Dans la capitale impériale, il eut l'occasion d'affronter de nombreux adeptes d'autres arts martiaux. Aucun ne réussit à le battre, ce qui lui valut le surnom d'« invincible Yang ». En raison de cette réputation, il reçut l'ordre de donner des cours à la famille et à la garde impériales mandchoues. Il était hors de question de se dérober, mais Yang n'enseigna aux Mandchous qu'une partie de son art, réservant l'ensemble de son savoir aux membres de sa famille et à quelques élèves triés sur le volet.
La noblesse de l'époque s'enrichit du tai chi chuan. Les fils de Yang, tous deux formidables combattants, perpétuèrent la tradition non sans, toutefois, l'adoucir pour l'adapter au style de vie moins rigoureux des riches.
Comment le tai chi chuan s'est-il modernisé ?
Ce ne fut que dans les années 1920 que le tai chi chuan commença à se répandre dans tout le pays. La Chine de l'époque était en plein chaos et la population souffrait d'épidémies et de famines. La pratique du tai chi chuan devint synonyme de bonne santé et l'art autrefois secret de la famille Chen, une gymnastique nationale. Il convient cependant de ne pas oublier que, sous sa forme la plus populaire, l'art n'est qu'une fraction de la méthode familiale traditionnelle qui reste encore aujourd'hui l'apanage de quelques élèves privilégiés soumis au secret. Les principaux styles familiaux — Chen, Yang, Hao et Wu — forment la base des nombreuses variantes de la discipline. Depuis les années 1960, le tai chi chuan, sous des formes diverses, a gagné l'Occident, devenant ainsi un phénomène global et le plus pratiqué des arts martiaux au monde.
Comment se déroule un entraînement de tai chi chuan ?

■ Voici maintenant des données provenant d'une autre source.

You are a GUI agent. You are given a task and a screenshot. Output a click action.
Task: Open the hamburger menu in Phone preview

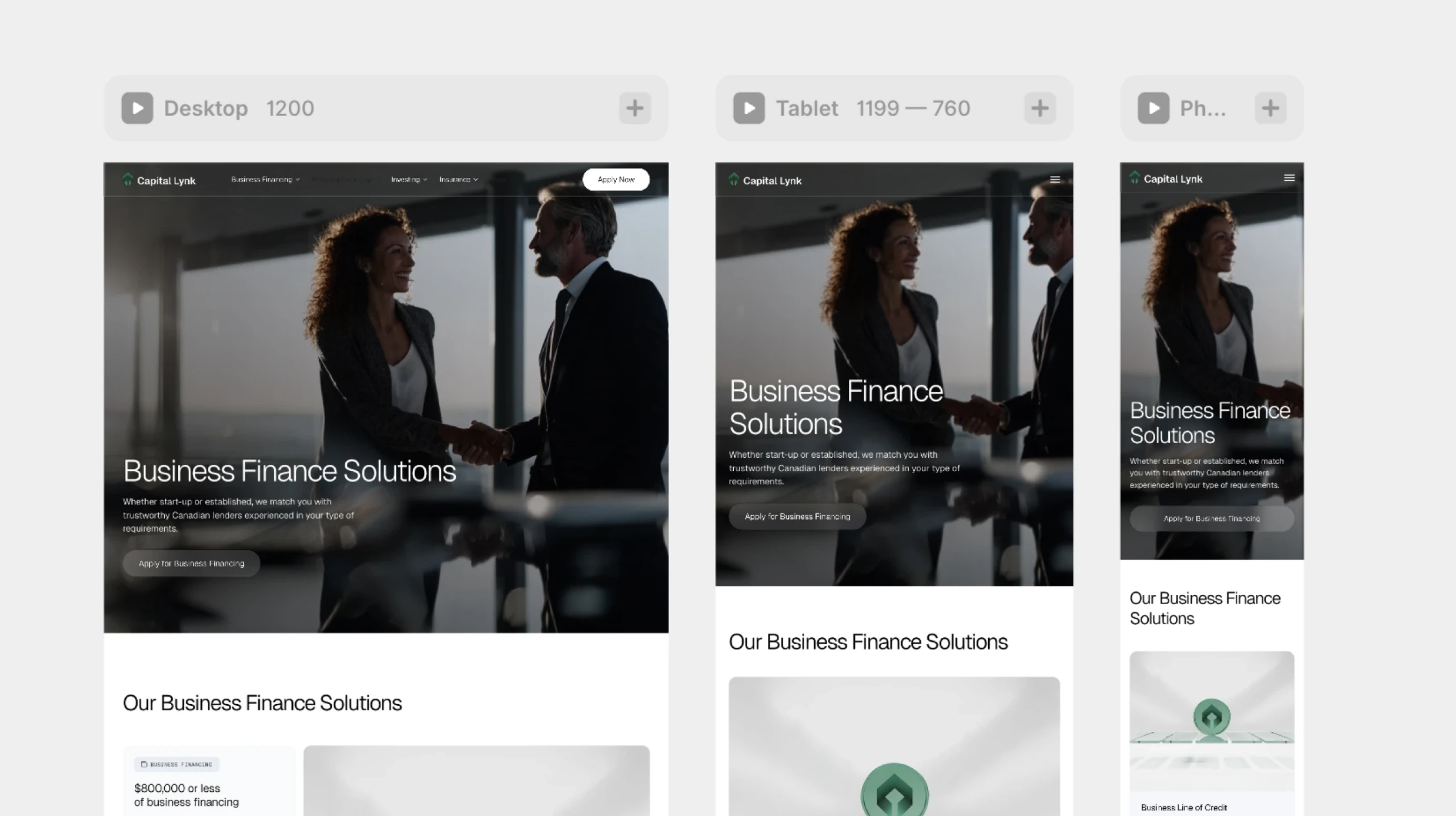point(1289,177)
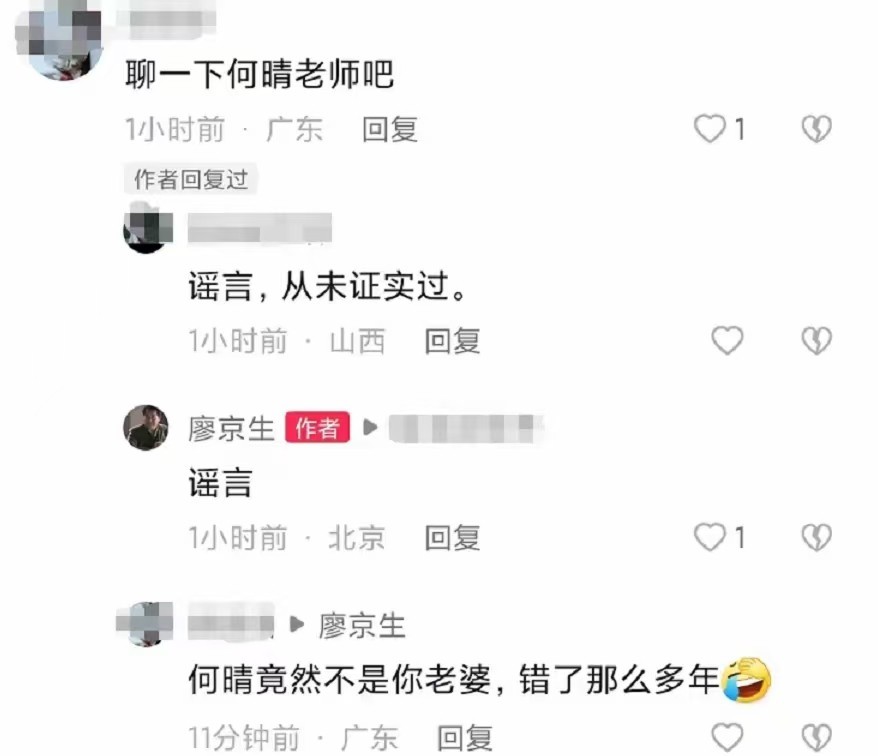The height and width of the screenshot is (756, 878).
Task: Dislike 廖京生's '谣言' reply
Action: [816, 537]
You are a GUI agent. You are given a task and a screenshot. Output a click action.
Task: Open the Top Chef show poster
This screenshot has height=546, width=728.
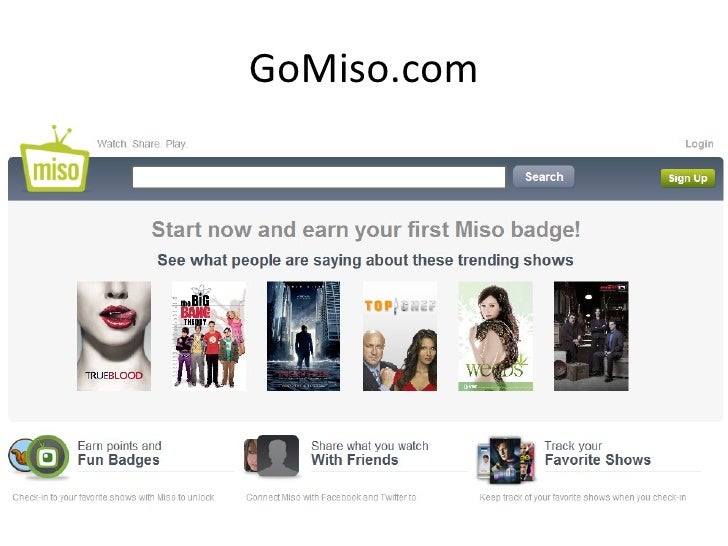tap(400, 336)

L'entraînement repose essentiellement sur la pratique du chi kung, qui développe la force intérieure tout en renforçant les tendons et les ligaments. La capacité à extérioriser la force (fajing) en combat rapproché est un des traits fondamentaux du tai chi chuan. Cela implique de rassembler son corps en un seul bloc face à une attaque. Le répertoire du tai chi chuan comprend des coups de poing, des coups de pied, des clés, des techniques à mains nues, des projections, ainsi que l'usage d'armes traditionnelles chinoises : sabre, cimeterre, bâton et lance.
Le tai chi chuan traditionnel est encore enseigné aujourd'hui, mais la majorité de ceux qui pratiquent cet art le font par souci de leur santé et pour trouver un antidote au stress croissant de la vie moderne.